**MATERIAL**.
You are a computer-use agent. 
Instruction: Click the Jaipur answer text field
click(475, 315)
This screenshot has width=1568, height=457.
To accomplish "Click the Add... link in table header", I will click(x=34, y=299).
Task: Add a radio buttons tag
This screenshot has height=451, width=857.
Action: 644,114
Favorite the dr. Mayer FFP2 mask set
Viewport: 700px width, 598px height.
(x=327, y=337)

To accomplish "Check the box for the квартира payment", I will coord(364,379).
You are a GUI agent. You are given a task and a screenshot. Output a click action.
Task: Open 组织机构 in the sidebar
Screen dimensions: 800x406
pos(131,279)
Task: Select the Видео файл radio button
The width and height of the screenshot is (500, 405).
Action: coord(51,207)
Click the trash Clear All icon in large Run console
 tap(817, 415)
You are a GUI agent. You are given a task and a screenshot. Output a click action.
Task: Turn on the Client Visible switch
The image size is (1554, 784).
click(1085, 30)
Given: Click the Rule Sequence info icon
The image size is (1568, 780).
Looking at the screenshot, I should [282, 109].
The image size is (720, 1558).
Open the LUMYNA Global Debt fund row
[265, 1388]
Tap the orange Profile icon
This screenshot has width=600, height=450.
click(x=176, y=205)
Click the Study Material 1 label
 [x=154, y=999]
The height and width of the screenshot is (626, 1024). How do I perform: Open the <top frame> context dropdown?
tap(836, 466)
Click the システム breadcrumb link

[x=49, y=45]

**WRITTEN INSTRUCTION**.
Reproduce every line of the material above verbatim, from start to finish.

**FULL RESPONSE**.
You are a computer-use agent. 
Instruction: Click the Jaipur answer text field
click(475, 315)
This screenshot has width=1568, height=457.
To accomplish "Click the Add... link in table header", I will click(x=34, y=299).
Task: Add a radio buttons tag
This screenshot has height=451, width=857.
Action: 644,114
Favorite the dr. Mayer FFP2 mask set
Viewport: 700px width, 598px height.
(x=327, y=337)

To accomplish "Check the box for the квартира payment", I will coord(364,379).
You are a GUI agent. You are given a task and a screenshot. Output a click action.
Task: Open 组织机构 in the sidebar
Screen dimensions: 800x406
pos(131,279)
Task: Select the Видео файл radio button
The width and height of the screenshot is (500, 405).
Action: coord(51,207)
Click the trash Clear All icon in large Run console
 tap(817, 415)
You are a GUI agent. You are given a task and a screenshot. Output a click action.
Task: Turn on the Client Visible switch
The image size is (1554, 784).
click(1085, 30)
Given: Click the Rule Sequence info icon
The image size is (1568, 780).
Looking at the screenshot, I should [282, 109].
The image size is (720, 1558).
Open the LUMYNA Global Debt fund row
[265, 1388]
Tap the orange Profile icon
This screenshot has width=600, height=450.
click(x=176, y=205)
Click the Study Material 1 label
 [x=154, y=999]
The height and width of the screenshot is (626, 1024). How do I perform: Open the <top frame> context dropdown?
tap(836, 466)
Click the システム breadcrumb link

[x=49, y=45]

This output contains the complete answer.